Assise dans l’arrière-boutique de sa pharmacie, Eva Lati résume les raisons de son inquiétude pour Homs, la ville où elle habite, au centre de la Syrie. « La peur est diffuse, les armes sont présentes partout. » La quinquagénaire, de confession chrétienne, habite le quartier d’Al-Arman, où cohabitent des membres des minorités syriennes, notamment des alaouites, la branche du chiisme qui servait de socle au régime Al-Assad, ainsi que des sunnites. A la différence de la plupart de ses voisins, elle s’est réjouie de la chute de l’ex-président, début décembre 2024. Le portrait de son mari, Waël Qastoun, sculpteur et homme de gauche, mort en détention après avoir été arrêté par l’ancien pouvoir en 2012, est placardé sur un mur de la pharmacie.

::::

[Consigne 1]: Reformulez plus brièvement le paragraphe du texte étudié qui commence par « Assise dans l’arrière-boutique », sans perdre ses faits principaux.
[Consigne 2]: Écrivez la suite du texte étudié sur Homs, à partir de sa dernière phrase.

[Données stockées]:
::::

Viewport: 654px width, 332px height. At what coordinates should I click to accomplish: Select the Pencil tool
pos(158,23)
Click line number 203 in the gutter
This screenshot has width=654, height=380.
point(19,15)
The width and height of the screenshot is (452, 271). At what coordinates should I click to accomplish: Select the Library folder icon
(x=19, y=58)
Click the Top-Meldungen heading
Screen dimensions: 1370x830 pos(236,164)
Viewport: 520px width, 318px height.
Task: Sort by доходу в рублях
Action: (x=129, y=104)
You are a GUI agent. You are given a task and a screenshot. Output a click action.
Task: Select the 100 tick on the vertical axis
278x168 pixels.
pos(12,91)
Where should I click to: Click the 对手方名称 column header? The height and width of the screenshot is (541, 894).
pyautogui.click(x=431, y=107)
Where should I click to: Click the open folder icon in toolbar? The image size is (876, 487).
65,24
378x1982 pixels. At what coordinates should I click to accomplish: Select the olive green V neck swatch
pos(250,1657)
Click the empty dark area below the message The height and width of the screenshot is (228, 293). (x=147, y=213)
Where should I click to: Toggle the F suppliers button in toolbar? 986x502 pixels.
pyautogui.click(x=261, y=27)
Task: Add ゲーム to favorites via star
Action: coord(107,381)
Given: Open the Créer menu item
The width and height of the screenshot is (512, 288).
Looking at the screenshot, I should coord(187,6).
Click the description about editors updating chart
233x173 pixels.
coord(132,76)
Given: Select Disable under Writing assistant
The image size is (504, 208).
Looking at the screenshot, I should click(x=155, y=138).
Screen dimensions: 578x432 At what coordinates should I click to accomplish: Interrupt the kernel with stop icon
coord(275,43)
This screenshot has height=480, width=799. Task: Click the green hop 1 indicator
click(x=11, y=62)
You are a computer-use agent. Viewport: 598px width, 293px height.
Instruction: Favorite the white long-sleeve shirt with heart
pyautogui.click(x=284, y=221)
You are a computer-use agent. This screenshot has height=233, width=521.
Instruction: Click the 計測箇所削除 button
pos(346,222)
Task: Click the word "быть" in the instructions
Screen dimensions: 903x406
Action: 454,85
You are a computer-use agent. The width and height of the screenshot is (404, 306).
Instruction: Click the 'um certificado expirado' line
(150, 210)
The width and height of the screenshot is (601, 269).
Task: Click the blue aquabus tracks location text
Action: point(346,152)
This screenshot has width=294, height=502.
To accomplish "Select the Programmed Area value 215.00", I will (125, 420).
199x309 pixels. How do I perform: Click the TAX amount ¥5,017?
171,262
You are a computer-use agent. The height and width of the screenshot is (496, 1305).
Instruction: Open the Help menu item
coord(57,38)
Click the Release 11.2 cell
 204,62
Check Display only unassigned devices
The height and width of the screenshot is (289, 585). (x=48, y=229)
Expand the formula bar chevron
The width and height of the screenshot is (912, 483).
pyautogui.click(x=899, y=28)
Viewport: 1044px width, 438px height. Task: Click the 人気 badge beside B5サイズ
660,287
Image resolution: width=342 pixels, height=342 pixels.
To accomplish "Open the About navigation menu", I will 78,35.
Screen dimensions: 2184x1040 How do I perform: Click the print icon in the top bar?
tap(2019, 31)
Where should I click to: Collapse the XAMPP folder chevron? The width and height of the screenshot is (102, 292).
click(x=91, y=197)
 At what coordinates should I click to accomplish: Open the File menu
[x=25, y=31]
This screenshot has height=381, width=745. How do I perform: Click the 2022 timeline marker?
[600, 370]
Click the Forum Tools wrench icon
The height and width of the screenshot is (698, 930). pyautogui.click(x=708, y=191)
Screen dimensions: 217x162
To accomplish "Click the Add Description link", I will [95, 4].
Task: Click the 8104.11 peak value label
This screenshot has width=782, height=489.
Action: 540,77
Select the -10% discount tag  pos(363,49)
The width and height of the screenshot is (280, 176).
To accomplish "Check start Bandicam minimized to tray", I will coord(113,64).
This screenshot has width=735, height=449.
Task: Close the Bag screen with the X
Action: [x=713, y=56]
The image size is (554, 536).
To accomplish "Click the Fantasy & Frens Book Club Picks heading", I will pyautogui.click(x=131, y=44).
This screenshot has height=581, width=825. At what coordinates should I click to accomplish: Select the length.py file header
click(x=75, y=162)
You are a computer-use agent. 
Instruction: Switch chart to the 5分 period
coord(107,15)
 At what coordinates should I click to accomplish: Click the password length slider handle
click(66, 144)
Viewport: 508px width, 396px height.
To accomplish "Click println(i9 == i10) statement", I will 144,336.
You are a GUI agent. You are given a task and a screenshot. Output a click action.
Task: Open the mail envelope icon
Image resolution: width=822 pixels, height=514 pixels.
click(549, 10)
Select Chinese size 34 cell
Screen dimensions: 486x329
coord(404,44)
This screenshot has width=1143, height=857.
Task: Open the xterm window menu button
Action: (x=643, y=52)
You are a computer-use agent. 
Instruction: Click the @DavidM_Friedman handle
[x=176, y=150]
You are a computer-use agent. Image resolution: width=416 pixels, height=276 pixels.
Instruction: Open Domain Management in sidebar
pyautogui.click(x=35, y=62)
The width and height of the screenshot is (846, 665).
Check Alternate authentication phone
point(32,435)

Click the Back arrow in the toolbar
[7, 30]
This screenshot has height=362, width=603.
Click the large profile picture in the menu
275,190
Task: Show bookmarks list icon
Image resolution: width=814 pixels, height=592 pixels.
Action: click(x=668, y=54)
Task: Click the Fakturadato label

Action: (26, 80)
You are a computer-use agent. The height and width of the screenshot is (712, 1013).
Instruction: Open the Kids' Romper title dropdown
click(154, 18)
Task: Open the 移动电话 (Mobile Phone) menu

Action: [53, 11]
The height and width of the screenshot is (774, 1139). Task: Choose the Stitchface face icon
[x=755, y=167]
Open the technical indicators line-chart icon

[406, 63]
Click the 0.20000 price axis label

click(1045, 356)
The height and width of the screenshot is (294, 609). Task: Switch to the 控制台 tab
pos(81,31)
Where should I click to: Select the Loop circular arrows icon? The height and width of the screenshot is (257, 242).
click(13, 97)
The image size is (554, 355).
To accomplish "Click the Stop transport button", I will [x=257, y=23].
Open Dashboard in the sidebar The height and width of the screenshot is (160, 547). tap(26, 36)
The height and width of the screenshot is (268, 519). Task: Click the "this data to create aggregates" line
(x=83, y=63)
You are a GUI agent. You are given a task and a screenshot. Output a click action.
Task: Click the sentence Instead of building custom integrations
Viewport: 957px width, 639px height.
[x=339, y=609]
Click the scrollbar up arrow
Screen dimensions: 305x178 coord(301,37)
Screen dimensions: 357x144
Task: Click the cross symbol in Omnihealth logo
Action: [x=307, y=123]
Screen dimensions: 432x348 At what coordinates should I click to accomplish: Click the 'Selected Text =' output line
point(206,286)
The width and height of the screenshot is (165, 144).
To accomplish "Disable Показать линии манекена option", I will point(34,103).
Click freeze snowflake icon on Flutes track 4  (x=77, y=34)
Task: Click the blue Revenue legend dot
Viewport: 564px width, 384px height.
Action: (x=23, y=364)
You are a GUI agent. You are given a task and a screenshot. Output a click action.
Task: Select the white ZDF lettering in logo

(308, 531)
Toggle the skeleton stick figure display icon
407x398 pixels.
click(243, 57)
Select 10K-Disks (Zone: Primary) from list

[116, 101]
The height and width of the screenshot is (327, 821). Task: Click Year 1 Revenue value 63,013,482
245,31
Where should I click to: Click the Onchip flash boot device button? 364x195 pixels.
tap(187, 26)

::::

[Réponse 1]: Dans l’arrière-boutique de sa pharmacie, Eva Lati, chrétienne d’une cinquantaine d’années, explique pourquoi elle s’inquiète pour Homs, sa ville du centre de la Syrie : la peur y est diffuse et les armes sont partout. Elle vit à Al-Arman, un quartier où cohabitent des membres des minorités syriennes, notamment des alaouites, socle du régime Al-Assad, ainsi que des sunnites. Contrairement à la plupart de ses voisins, elle s’est réjouie de la chute de l’ex-président début décembre 2024. Un mur de la pharmacie porte le portrait de son mari, Waël Qastoun, sculpteur et homme de gauche, arrêté par l’ancien pouvoir en 2012 et mort en détention.

[Réponse 2]:
Début décembre, lorsque les troupes de Hayat Tahrir Al-Cham (HTC), la formation islamiste, dirigée par Ahmed Al-Charaa, qui gouverne aujourd’hui la Syrie, se sont rapprochés de Homs, troisième agglomération du pays, cette femme de caractère s’est pourtant réfugiée dans le berceau familial, le village chrétien de Marmarita, plus à l’ouest. « Je craignais des affrontements, un cycle de vengeance. Notre quartier est considéré comme prorégime. De nombreuses personnes liées aux anciennes forces militaires y résident. » Les combats n’ont pas eu lieu, mais le spectre de la violence continue de planer sur la ville. « Les magasins ferment de bonne heure », note la pharmacienne.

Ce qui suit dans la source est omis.